>>>a = '1234 5678 1 233 476'
>>>a.split()
['1234', '5678', '1', '233', '476']

Where the '>>>' are the command prompt from python.  Don't type those.
A space is the default split delimiter.  If you wish to use a '-' or new
line feed them as strings to the split  method.

John

On Wed, 2009-01-21 at 08:33 -0500, Robert Berman wrote:
> Good Morning,
> 
> Given a string consisting of numbers separated by spaces such as '1234 
> 5678 1 233 476'. I can see I have two obvious choices to extract or 
> parse out the numbers. The first relying on iteration so that as I 
> search for a blank, I build a substring of all characters found before 
> the space and then, once the space is found, I can then use the int(n) 
> function to determine the number.  From my C++ background, that is the 
> approach that seems not only most natural but also most 
> efficient......but....the rules of Python are different and I easily see 
> that I can also search for the first blank, then using the character 
> count, I can use the slice operation to get the characters. Of even 
> further interest I see a string built-in function called split which, I 
> think, will return all the distinct character sub strings for me.
++++++++++++++++++++
→ EXERCISES:
[A] List every string in the result that the Python split email shows for a.split().
[B] According to the Python split email, what is the default split delimiter?
[C] Reproduce the Python split email from "A space is the" down to "use the int(n)".
The lines that come next have no connection to the Python split email.
++++++++++++++++++++
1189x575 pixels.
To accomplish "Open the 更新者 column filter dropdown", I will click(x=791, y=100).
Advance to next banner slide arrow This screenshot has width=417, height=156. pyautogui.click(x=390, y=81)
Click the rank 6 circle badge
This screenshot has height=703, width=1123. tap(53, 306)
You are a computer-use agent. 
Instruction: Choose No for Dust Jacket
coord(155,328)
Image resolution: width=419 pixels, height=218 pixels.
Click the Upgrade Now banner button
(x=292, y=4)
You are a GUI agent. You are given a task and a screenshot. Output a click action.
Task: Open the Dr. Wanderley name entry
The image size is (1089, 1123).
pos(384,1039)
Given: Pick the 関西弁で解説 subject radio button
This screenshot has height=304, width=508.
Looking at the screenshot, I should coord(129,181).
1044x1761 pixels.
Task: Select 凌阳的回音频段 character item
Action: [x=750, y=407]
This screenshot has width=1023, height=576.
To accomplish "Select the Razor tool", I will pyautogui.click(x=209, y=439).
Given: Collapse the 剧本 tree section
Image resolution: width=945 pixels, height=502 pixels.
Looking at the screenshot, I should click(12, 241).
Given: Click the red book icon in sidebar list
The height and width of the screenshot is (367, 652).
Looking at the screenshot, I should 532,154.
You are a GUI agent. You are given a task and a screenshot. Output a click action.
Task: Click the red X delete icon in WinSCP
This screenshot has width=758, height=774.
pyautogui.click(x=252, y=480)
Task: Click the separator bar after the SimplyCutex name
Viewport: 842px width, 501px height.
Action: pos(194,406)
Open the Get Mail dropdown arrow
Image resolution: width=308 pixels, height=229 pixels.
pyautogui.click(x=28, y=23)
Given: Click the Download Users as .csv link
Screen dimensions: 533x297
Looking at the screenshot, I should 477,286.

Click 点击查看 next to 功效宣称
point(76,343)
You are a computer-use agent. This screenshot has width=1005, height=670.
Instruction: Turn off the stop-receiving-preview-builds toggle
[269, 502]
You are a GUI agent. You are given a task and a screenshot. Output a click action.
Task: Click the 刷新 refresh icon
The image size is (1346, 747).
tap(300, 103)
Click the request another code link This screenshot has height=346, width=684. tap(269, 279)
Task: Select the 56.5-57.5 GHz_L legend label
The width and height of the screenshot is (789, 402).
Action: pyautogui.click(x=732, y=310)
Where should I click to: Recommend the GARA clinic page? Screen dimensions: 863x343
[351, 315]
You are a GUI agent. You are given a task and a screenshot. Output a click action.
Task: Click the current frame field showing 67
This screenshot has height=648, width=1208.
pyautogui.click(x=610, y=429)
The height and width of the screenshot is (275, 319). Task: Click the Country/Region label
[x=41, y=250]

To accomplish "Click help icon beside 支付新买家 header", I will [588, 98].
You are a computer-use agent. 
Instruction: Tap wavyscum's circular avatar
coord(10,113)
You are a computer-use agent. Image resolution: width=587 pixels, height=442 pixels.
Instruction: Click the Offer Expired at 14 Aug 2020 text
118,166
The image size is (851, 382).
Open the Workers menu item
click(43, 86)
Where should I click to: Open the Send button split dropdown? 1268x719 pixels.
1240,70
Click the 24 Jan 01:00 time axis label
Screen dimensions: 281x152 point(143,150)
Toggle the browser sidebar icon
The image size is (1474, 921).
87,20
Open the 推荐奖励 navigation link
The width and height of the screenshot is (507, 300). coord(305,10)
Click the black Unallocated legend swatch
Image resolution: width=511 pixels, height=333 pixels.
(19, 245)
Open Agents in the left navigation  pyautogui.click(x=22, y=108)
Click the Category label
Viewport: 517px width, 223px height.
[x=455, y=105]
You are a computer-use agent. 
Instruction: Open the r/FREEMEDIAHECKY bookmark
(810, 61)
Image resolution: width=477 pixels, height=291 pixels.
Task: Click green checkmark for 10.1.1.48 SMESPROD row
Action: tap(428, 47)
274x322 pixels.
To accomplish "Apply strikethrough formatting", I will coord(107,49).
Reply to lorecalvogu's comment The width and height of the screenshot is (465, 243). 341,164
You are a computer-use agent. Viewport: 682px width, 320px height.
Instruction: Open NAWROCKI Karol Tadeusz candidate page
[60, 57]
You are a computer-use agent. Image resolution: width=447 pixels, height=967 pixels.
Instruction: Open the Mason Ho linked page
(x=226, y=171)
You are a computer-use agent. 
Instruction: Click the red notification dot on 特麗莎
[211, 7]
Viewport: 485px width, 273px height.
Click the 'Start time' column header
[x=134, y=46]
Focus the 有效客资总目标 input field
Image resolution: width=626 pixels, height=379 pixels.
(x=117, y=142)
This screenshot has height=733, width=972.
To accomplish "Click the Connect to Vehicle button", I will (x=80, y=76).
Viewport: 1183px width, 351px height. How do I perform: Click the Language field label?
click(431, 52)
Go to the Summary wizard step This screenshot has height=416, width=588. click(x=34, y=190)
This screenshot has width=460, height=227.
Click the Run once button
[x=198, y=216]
++++++++++++++++++++
→ IN RESPONSE:
[A] '1234', '5678', '1', '233', '476'

[B] A space.

[C]
A space is the default split delimiter.  If you wish to use a '-' or new
line feed them as strings to the split  method.

John

On Wed, 2009-01-21 at 08:33 -0500, Robert Berman wrote:
> Good Morning,
> 
> Given a string consisting of numbers separated by spaces such as '1234 
> 5678 1 233 476'. I can see I have two obvious choices to extract or 
> parse out the numbers. The first relying on iteration so that as I 
> search for a blank, I build a substring of all characters found before 
> the space and then, once the space is found, I can then use the int(n)